I'd love to know how to do this also. I don't have a serger, but I've tried many different stitches on my sewing machine, and nothing looks good.


----------



## lonestar (Feb 9, 2010)

A serger or even a hemmer would be the best.  There are many sergers for very reasonable prices.  I own a Brother serger I purchased from Amazon.  It is great.

Like Leslie, if you were close, you could use mine.

By the way, a serger can be used for many sewing tasks.


----------



## Annalog (Dec 28, 2008)

Thanks, I will check to see if anyone we know has a serger we could borrow. If not, we will look into buying one.


----------



## corkyb (Apr 25, 2009)

What makes a serger different than a regular sewing machine?
Paula


----------



## lonestar (Feb 9, 2010)

http://www.sergerplace.com/SergerQuestionsAnswers.htm

That link might answer some of your questions. A serger will give you a finished edge and cut the allowance. A person that sews might have both. There are some things a serger can not do that a sewing machine can. I have both.

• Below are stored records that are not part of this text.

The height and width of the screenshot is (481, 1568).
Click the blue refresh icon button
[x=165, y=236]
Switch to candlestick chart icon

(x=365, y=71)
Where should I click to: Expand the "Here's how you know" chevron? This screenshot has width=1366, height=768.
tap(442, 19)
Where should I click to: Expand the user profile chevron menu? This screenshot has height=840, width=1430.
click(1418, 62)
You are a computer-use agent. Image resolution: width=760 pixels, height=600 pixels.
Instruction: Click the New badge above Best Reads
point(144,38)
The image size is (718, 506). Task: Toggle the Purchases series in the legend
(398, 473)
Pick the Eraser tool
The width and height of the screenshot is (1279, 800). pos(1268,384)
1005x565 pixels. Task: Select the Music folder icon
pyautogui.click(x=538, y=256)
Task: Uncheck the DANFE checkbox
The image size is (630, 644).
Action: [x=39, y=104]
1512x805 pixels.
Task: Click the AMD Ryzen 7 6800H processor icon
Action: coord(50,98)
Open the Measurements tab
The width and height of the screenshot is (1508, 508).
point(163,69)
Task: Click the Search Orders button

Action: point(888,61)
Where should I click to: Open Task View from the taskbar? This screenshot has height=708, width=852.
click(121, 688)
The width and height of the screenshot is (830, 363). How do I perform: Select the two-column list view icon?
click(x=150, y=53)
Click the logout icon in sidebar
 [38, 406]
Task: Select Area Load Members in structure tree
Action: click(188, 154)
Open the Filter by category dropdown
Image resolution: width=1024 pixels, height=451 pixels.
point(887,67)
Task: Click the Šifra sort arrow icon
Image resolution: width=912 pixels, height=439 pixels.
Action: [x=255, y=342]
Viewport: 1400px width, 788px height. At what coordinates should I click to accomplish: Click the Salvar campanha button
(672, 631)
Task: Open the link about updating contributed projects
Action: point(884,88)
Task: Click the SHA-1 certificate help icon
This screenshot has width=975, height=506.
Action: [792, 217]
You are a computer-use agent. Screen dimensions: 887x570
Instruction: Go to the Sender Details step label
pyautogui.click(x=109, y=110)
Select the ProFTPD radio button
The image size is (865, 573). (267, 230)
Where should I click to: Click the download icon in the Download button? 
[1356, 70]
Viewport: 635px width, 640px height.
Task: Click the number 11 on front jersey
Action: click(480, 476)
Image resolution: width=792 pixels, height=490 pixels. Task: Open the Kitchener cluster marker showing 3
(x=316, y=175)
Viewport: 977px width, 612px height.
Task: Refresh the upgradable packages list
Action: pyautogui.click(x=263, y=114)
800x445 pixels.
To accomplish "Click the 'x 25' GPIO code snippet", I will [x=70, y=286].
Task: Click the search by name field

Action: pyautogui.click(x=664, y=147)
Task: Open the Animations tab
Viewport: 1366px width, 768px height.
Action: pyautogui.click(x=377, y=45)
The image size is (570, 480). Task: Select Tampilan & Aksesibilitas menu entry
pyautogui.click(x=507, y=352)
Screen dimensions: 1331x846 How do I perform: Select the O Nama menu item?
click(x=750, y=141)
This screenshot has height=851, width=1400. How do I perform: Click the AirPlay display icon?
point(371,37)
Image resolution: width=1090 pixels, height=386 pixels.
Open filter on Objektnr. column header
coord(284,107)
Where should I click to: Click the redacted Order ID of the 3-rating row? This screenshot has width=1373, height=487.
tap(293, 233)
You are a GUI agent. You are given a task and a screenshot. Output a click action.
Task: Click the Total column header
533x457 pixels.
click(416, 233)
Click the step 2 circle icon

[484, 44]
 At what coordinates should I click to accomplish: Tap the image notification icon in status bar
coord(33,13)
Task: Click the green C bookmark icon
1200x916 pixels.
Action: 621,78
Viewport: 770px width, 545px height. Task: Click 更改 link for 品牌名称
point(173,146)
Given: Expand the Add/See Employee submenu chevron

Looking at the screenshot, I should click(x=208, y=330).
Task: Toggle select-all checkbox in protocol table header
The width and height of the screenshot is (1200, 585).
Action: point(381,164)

My little brother serger was a good bargain on Amazon and comes with great directions. Good luck. Stitching is such fun.


----------



## corkyb (Apr 25, 2009)

Thanks lonestar!


----------



## 4Katie (Jun 27, 2009)

If it cuts the excess fabric automatically, how do you hem with it since you need to keep the fabric on both sides of the hem?


----------



## lonestar (Feb 9, 2010)

You can use the serger in different ways.  The knife can be disengaged- at least in mine.  Turn the hem up on a t-shirt.  Some are serged.  I will try to find a site with photos or good instructions.


----------



## akagriff (Sep 8, 2009)

I have a hem foot for my serger


----------



## lonestar (Feb 9, 2010)

http://www.singerco.com/pdf/Blind_Hem.pdf

This instruction sheet shows how the serger can hem. It explains it better than I can. It's called a blind stitch/hem. The serger can do a lot. The serger and sewing machines complement each other. I haven't sewn much lately but just reading this thread and looking for the information has inspired me to dust off the machines.


----------